Представьте себе, что искусственный интеллект не только видит и разговаривает. Но и способен физически ощущать мир вокруг себя. Звучит как научная фантастика? А вот и нет. Исследователи из Центра квантовой науки и инженерии (CQSE) при Технологическом институте Стивенса только что совершили настоящий прорыв, научив ИИ «чувствовать» поверхности.
Как это работает
«ИИ уже более-менее освоил зрение благодаря достижениям в компьютерном зрении и распознавании объектов», – объясняет профессор физики Йонг Менг Суа. «Однако до сих пор у него не было человекоподобного чувства осязания, которое могло бы, например, отличить шероховатую газетную бумагу от гладкой глянцевой страницы журнала».
Команда исследователей под руководством Суа, включая директора CQSE Юпина Хуанга и аспирантов Даниэля Тафона и Люка Макэвоя, разработала уникальную квантовую установку. Она объединяет сканирующий лазер, стреляющий фотонами, с новыми алгоритмическими моделями ИИ, обученными распознавать различные поверхности при их сканировании.
«Это настоящий брак ИИ и квантовой физики», – отмечает Тафон.
Система, о которой рассказывается в журнале Applied Optics [Vol. 63, No. 30], использует специально созданный луч света, который посылается короткими импульсами на исследуемую поверхность.
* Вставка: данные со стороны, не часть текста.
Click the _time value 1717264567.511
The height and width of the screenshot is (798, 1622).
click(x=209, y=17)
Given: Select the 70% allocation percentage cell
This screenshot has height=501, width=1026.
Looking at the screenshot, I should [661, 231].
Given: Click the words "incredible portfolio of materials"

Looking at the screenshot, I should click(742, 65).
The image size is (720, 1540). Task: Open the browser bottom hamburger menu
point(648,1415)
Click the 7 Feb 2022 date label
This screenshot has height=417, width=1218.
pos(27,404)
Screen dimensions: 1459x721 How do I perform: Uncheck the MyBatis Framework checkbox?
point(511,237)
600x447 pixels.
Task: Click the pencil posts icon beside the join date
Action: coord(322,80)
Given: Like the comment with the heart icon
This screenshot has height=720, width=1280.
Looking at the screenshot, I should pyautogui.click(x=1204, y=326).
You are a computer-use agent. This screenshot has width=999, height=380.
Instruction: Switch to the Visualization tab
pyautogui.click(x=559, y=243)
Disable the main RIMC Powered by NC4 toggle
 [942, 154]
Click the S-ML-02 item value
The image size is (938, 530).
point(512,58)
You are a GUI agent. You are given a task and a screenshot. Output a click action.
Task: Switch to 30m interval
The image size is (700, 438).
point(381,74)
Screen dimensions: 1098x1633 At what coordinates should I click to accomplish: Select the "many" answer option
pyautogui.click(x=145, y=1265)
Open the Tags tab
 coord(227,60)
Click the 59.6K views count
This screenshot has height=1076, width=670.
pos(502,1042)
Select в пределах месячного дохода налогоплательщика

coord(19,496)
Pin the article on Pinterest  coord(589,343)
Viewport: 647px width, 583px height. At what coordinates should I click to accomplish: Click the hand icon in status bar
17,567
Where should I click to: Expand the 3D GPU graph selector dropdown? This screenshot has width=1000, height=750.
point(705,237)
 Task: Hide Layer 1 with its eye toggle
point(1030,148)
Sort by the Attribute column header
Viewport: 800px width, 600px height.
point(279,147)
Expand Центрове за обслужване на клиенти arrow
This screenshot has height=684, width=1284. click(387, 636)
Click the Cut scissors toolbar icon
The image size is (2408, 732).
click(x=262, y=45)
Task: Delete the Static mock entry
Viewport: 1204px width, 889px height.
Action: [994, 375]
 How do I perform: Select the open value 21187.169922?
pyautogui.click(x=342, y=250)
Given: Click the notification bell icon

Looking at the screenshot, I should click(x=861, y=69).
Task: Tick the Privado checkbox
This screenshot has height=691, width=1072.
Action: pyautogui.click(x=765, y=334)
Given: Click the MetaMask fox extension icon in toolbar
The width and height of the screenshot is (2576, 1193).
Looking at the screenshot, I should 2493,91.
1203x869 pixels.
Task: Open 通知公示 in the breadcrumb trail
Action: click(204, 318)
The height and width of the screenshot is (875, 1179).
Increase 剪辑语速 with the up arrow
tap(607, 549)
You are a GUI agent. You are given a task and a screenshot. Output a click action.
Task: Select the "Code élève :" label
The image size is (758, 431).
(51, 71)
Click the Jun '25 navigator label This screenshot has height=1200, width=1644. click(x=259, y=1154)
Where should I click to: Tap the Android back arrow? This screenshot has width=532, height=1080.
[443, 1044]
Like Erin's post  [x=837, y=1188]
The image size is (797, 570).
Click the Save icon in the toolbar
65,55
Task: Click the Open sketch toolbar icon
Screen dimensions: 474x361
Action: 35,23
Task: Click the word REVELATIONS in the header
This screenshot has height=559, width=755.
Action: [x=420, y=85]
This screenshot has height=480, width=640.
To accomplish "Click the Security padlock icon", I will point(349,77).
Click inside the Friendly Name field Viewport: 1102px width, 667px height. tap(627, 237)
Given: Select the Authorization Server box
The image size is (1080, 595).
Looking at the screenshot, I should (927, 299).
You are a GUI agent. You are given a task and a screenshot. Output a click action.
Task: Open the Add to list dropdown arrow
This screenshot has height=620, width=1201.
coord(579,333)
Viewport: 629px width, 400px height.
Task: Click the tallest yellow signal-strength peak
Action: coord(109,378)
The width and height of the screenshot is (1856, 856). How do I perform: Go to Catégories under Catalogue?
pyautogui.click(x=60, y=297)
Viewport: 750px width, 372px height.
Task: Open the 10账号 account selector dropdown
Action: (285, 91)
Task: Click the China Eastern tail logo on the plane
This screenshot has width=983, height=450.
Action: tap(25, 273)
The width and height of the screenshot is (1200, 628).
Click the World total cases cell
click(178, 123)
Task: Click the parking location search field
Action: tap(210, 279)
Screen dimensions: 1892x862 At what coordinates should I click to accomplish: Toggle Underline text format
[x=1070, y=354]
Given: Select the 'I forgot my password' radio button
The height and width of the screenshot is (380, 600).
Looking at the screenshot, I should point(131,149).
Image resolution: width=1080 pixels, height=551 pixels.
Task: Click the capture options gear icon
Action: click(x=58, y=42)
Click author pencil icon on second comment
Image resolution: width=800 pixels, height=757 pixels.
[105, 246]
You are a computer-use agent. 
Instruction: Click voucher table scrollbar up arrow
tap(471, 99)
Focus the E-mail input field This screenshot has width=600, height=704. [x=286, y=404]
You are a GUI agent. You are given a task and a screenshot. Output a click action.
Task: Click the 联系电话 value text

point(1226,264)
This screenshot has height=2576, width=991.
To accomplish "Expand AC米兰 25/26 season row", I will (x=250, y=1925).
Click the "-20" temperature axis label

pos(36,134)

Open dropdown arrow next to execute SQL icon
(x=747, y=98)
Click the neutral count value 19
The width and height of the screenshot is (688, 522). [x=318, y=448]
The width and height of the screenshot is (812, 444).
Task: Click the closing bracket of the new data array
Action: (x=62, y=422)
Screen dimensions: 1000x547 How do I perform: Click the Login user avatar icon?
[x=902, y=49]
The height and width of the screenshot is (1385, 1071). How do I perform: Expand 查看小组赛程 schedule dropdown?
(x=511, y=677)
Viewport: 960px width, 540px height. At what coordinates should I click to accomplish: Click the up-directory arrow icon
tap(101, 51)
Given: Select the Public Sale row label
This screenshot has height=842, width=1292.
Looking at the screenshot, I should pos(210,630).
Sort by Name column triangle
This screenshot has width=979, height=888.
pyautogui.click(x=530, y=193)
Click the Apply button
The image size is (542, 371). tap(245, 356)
Отраженные и рассеянные фотоны возвращаются от целевого объекта, неся с собой спекл-шум – случайный тип помех, возникающих при получении изображений.
Обычно спекл-шум считается помехой для четкой и точной визуализации. Однако команда из Стивенса подошла к проблеме иначе: их система обнаруживает и обрабатывает эти шумовые артефакты с помощью ИИ, специально обученного интерпретировать их характеристики как ценные данные. Это позволяет системе точно определять топографию объекта.
Для тестирования технологии команда использовала 31 вид промышленной наждачной бумаги с поверхностями различной шероховатости – от 1 до 100 микрон (для сравнения: средняя толщина человеческого волоса составляет около 100 микрон). Модулированные лазеры генерировали световые импульсы, направленные на образцы.
Первые тесты показали среднеквадратичную погрешность (RMSE) около 8 микрон. После работы с множеством образцов и усреднения результатов точность значительно улучшилась – до 4 микрон, что сопоставимо с лучшими промышленными профилометрами.
«Интересно, что наша система показала наилучшие результаты при работе с самыми мелкозернистыми поверхностями, такими как алмазная притирочная пленка и оксид алюминия», – отмечает Тафон.
Практическое применение
Потенциальные области применения этой технологии впечатляют. В медицине, например, она может помочь в диагностике рака кожи. Часто врачи путают визуально похожие, но безвредные образования с потенциально смертельными меланомами.
«Крошечные различия в шероховатости родинок, слишком малые для человеческого глаза, но измеримые с помощью нашей квантовой системы, могут помочь в различении этих состояний», – поясняет Хуанг.
В производстве контроль качества компонентов часто зависит от измерения крайне малых расстояний, которые могут означать разницу между идеальной деталью и tiny дефектом, способным впоследствии привести к опасной механической поломке.
«Поскольку технология LiDAR уже широко внедрена в таких устройствах, как автономные автомобили, смартфоны и роботы», – заключает Хуанг, – «наш метод расширяет их возможности, добавляя измерение свойств поверхности на очень малых масштабах».
Это достижение демонстрирует, как квантовые взаимодействия в сочетании с ИИ открывают совершенно новые возможности. «Квантовые взаимодействия предоставляют огромное количество информации, и использование ИИ для её быстрого понимания и обработки – это следующий логический шаг», – подчеркивает Хуанг.